* Text section *
****************
Warning that the union’s current economic framework had “failed” in its basic task of containing budgetary risks, the IMF said in a policy proposal that the EU needed to create a new “fiscal capacity” funded by common debt issuance and new income streams, building on the experience of the temporary €800bn Covid-19 recovery fund.

This would come on top of a revamp of the EU’s fiscal rules to deliver sounder public finances alongside better flexibility to tackle economic crises, the IMF proposed.

“Reform of the EU fiscal framework cannot wait,” the IMF said in a paper published on Monday. “Multiple unprecedented shocks on top of already high debt levels complicate the conduct of fiscal policy. Interest rates have been rising, and monetary policy normalization continues apace.”

With the EU heading into a potential recession driven by the energy crisis, and interest rates surging against a backdrop of high debt burdens, fiscal policy reform is rising rapidly up the EU agenda.
****************
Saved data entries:
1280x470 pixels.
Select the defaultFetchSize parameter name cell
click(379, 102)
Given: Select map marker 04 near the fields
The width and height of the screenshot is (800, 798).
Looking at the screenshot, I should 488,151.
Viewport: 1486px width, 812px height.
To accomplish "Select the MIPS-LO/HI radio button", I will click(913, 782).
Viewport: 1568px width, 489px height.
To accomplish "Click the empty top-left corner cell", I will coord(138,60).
****************
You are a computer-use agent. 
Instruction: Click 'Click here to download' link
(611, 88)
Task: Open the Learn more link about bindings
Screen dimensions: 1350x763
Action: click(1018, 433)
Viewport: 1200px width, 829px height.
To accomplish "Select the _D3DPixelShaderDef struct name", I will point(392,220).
****************
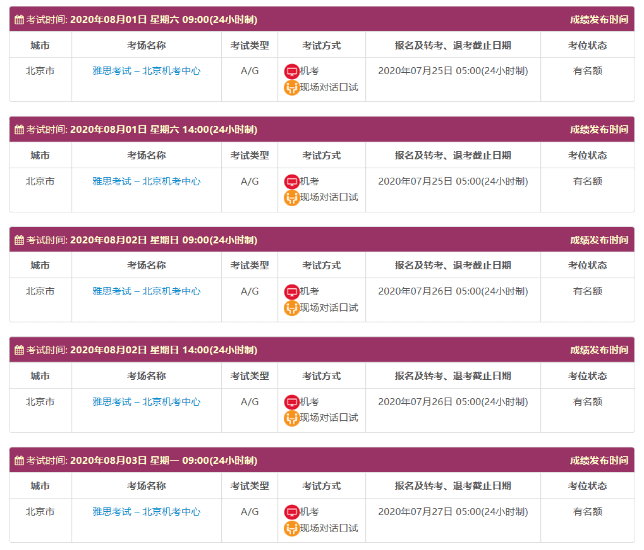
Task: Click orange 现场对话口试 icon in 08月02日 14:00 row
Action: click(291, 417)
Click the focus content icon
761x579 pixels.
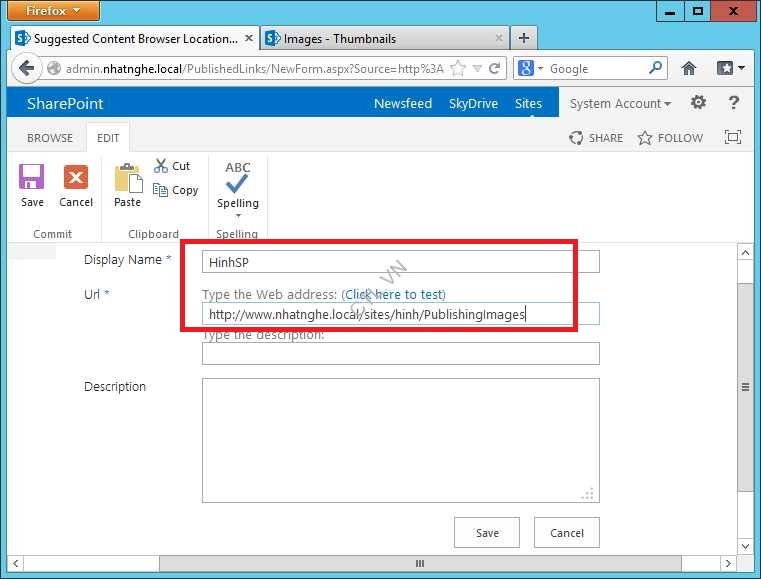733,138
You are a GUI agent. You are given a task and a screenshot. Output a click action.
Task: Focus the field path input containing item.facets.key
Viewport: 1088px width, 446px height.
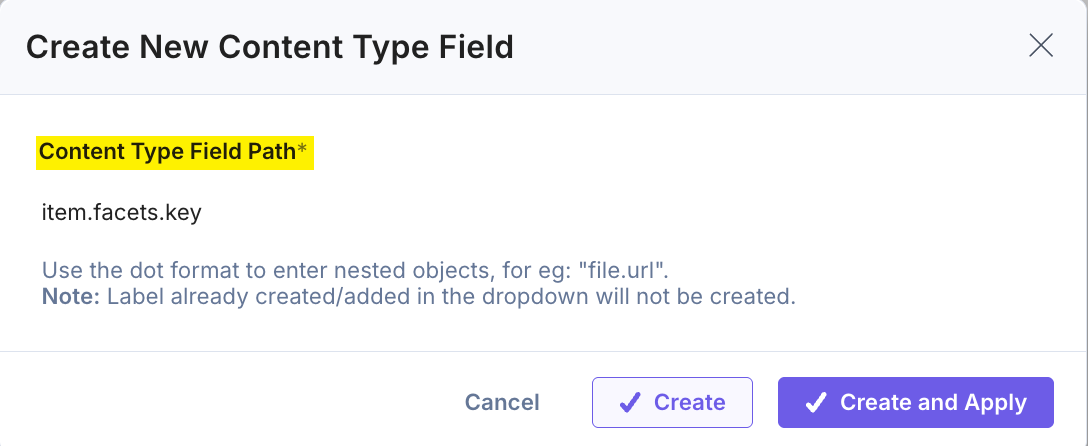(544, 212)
****************
* Problem to work on *
Repeat the stretch of the IMF fiscal proposal text from "This would come" through "the EU agenda.". The items have nothing to do with the text about the IMF's EU fiscal proposal.

* Answer *
This would come on top of a revamp of the EU’s fiscal rules to deliver sounder public finances alongside better flexibility to tackle economic crises, the IMF proposed.

“Reform of the EU fiscal framework cannot wait,” the IMF said in a paper published on Monday. “Multiple unprecedented shocks on top of already high debt levels complicate the conduct of fiscal policy. Interest rates have been rising, and monetary policy normalization continues apace.”

With the EU heading into a potential recession driven by the energy crisis, and interest rates surging against a backdrop of high debt burdens, fiscal policy reform is rising rapidly up the EU agenda.